■ TASK DIRECTIONS
Rescale the material from its first line up to and including the line with "[x=1162, y=108]", reproducing every line (requests too) but multiplying each coordinate in the answers by 1.4 and rounding to the nearest whole number, with halves rounded up.

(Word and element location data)
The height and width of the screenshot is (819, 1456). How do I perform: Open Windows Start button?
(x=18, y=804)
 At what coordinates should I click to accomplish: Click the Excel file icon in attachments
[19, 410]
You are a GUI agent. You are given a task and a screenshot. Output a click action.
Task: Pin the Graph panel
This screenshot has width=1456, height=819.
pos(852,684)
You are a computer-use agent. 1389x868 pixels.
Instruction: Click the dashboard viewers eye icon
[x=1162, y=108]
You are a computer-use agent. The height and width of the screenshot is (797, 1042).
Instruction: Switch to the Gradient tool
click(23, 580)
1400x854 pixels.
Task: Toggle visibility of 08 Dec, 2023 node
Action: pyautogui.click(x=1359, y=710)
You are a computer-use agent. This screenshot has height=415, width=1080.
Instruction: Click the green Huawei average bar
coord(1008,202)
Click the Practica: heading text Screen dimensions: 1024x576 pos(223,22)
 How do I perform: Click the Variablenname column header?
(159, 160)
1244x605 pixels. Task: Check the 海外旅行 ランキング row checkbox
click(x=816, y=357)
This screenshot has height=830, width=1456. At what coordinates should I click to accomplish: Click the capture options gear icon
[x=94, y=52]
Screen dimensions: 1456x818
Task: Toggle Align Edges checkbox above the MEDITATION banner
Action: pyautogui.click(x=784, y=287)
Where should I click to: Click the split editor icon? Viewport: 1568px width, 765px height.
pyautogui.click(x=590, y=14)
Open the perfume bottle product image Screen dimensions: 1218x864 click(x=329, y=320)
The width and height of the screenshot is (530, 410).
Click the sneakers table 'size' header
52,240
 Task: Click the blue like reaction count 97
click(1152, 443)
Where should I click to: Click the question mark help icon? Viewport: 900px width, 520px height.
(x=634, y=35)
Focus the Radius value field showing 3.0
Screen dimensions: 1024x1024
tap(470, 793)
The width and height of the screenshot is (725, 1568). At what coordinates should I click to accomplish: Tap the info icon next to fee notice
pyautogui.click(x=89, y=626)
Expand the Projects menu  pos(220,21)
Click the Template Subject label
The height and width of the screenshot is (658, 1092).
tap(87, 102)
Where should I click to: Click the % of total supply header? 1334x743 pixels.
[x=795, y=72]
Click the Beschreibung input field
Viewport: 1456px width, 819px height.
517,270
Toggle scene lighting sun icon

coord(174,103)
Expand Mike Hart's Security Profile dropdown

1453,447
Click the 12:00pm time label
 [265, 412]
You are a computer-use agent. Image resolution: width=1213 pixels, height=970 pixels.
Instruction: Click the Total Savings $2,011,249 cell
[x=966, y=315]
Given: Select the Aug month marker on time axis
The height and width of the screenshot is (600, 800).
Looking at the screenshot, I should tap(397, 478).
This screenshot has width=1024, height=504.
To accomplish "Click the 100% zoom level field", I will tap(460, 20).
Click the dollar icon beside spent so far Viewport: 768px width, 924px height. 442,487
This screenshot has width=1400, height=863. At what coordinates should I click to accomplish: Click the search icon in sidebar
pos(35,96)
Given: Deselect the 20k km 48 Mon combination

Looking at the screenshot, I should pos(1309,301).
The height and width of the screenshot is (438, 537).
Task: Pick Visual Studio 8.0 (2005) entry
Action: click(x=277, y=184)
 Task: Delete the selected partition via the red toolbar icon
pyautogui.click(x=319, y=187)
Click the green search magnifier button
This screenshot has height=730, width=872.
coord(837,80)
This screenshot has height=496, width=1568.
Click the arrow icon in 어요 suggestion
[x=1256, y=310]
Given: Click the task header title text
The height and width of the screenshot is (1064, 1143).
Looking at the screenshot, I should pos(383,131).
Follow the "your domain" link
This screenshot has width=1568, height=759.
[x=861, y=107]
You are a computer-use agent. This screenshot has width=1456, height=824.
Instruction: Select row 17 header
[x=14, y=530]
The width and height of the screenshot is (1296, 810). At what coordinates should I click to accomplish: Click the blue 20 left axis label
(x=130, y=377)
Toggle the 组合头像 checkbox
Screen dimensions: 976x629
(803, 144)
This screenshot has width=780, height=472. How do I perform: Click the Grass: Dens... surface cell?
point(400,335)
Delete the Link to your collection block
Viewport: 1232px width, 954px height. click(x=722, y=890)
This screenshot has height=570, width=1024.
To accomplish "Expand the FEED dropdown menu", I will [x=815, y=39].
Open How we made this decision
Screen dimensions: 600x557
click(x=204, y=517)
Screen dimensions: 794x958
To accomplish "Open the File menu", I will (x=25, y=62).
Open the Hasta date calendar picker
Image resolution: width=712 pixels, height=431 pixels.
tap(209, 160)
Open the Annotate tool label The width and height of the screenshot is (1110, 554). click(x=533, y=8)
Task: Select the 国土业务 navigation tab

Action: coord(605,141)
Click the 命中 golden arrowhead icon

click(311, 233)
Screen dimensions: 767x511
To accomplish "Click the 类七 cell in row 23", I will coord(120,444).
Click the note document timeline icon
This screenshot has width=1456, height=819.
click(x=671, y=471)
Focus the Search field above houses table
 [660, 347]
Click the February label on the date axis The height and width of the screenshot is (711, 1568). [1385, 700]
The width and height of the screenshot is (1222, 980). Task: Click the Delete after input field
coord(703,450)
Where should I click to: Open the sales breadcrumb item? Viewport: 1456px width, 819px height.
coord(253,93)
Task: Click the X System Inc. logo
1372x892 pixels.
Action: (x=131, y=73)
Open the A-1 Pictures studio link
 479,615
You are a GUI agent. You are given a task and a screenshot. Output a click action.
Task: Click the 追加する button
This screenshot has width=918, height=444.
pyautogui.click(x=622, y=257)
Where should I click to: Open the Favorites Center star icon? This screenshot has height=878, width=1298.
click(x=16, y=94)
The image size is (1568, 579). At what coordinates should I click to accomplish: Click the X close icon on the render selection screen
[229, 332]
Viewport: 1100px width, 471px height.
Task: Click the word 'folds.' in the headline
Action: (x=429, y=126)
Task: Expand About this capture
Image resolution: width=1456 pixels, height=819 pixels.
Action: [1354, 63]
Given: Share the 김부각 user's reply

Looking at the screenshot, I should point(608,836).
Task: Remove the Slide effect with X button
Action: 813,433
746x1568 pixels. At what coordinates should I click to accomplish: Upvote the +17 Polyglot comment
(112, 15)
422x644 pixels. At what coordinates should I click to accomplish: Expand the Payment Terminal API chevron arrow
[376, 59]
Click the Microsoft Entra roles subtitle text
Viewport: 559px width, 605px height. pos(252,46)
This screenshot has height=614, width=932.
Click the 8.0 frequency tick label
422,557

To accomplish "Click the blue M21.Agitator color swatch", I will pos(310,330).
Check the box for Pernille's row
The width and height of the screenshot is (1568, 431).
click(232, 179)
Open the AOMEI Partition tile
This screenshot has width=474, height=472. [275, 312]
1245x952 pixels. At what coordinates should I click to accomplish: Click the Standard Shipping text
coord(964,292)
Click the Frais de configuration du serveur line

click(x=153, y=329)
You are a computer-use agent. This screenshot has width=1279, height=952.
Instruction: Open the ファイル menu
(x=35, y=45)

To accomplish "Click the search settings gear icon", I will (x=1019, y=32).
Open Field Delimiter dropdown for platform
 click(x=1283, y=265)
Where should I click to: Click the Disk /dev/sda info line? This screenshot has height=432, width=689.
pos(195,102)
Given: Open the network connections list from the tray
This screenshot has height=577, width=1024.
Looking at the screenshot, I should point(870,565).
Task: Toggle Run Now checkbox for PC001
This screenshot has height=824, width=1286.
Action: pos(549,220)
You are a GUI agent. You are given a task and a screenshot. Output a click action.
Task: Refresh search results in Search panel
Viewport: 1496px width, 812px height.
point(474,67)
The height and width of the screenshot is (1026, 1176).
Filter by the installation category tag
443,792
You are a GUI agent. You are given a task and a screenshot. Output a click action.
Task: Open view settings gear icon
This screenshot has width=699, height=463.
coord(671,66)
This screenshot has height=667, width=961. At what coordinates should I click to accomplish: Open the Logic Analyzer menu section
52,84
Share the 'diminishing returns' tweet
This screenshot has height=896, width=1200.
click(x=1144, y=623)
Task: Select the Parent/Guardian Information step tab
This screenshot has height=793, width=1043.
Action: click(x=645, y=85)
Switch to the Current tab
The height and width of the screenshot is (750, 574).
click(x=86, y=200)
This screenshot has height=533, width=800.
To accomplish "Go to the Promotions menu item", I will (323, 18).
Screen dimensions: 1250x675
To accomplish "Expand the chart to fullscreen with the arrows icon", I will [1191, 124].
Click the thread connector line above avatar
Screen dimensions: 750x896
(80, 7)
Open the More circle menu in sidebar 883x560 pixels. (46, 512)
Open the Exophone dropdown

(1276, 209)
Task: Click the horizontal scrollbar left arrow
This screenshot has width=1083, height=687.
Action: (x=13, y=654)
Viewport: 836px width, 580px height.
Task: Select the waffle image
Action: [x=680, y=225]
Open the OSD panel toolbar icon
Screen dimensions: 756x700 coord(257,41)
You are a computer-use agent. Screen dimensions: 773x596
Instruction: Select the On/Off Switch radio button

■ THE ANSWER
The height and width of the screenshot is (819, 1456). How do I perform: Open Windows Start button?
(x=25, y=1126)
 At what coordinates should I click to accomplish: Click the Excel file icon in attachments
[27, 574]
You are a GUI agent. You are given a task and a screenshot. Output a click action.
Task: Pin the Graph panel
This screenshot has width=1456, height=819.
pos(1193,958)
You are a computer-use agent. 1389x868 pixels.
Instruction: Click the dashboard viewers eye icon
[x=1627, y=151]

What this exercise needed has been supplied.